Help

Course Information

Environmental Science Field Skills (EESC 220)

Term: 2021-2022 - SPRING

Faculty

Kathleen Schnaars

Please email me and we can arrange a convenient time for both of us to 'chat'. I usually respond in 24 hours or less, except weekends/breaks.

ALL faculty office hours can be found here:

https://www.uj.edu/current-student/academics/faculty-office-hours

AND A BIT ABOUT ME -

I was born in Brooklyn, NY and loved escaping to my brother’s dairy farm in the northern Adirondacks. I was excited when an opportunity to move to North Dakota presented itself.

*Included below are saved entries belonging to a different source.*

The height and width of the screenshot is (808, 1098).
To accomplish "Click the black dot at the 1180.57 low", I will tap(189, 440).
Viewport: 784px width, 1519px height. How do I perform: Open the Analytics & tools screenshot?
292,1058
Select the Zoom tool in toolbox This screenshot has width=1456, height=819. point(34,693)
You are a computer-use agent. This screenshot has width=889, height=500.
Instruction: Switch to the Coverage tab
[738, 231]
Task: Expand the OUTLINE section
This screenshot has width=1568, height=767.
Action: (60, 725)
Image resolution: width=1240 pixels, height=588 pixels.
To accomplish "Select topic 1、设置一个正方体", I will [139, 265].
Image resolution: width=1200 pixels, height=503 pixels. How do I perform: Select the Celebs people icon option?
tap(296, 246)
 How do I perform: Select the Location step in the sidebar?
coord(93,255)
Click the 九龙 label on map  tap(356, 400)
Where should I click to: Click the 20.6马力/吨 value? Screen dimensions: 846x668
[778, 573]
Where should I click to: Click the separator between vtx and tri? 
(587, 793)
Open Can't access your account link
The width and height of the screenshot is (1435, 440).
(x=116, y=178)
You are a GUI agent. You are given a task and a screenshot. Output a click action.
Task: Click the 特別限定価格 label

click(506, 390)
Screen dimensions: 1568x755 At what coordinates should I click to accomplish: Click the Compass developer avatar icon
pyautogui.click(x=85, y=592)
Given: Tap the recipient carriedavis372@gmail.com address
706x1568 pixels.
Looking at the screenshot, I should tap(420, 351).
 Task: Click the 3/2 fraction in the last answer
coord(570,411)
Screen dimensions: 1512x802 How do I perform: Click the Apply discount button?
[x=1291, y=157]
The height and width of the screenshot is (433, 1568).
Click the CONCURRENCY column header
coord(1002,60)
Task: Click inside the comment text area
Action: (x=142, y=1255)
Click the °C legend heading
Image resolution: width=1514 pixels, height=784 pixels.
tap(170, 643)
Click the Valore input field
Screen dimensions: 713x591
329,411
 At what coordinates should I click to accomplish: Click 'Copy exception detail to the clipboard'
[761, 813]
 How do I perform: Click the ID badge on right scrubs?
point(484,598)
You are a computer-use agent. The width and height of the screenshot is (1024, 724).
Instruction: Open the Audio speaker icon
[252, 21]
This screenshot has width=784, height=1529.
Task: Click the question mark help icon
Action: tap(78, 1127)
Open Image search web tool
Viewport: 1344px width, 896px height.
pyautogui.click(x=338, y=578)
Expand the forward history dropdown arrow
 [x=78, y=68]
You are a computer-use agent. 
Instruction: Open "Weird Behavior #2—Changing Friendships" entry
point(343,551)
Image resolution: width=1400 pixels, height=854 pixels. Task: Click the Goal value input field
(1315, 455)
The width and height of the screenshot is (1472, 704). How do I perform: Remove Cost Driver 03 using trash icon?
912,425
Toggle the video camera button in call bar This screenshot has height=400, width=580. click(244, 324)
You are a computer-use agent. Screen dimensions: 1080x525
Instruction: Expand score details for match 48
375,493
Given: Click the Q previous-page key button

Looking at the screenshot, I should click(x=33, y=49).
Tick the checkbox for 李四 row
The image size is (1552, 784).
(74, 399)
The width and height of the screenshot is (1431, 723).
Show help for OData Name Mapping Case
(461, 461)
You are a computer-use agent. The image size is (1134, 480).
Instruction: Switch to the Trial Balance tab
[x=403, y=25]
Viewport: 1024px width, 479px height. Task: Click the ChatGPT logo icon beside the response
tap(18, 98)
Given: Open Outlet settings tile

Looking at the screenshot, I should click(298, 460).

As a field ecologist, I have broad interests in birds, plants and insects. I conduct research on the recovery of habitat, severely degraded by destructive snow goose foraging and I oversee the Hudson Bay Project recovery ecology program. I am also interested in declines in aerial insectivores and their population trends, behavior and niche requirements, at and beyond the published range. I am currently examining this by providing and monitoring artificial nest boxes to tree swallows north of tree line and monitoring insect population trends through the breeding season. I have involved students from the US and Canada in my research projects. I also involve the local communities in Churchill, Manitoba and Jamestown, ND, in the projects as citizen scientists.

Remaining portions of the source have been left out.